**Data provided**
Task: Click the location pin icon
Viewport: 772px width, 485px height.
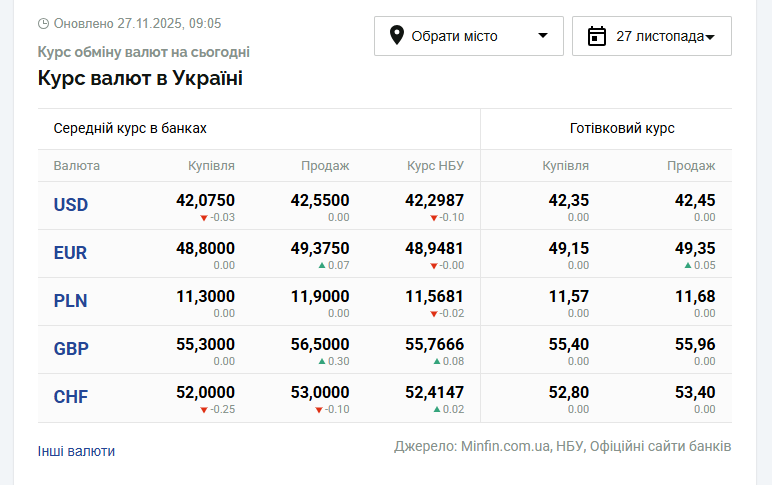Action: (396, 36)
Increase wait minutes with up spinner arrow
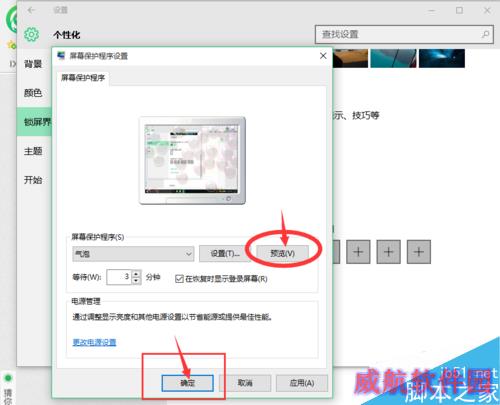This screenshot has height=405, width=500. pos(136,274)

**Exercise objective**
Turn each line of the material above into one string in a JSON list, skipping blank lines and leaving out the pictures.

**Full response**
[
  "Task: Click the location pin icon",
  "Viewport: 772px width, 485px height.",
  "Action: (396, 36)",
  "Increase wait minutes with up spinner arrow",
  "This screenshot has height=405, width=500. pos(136,274)"
]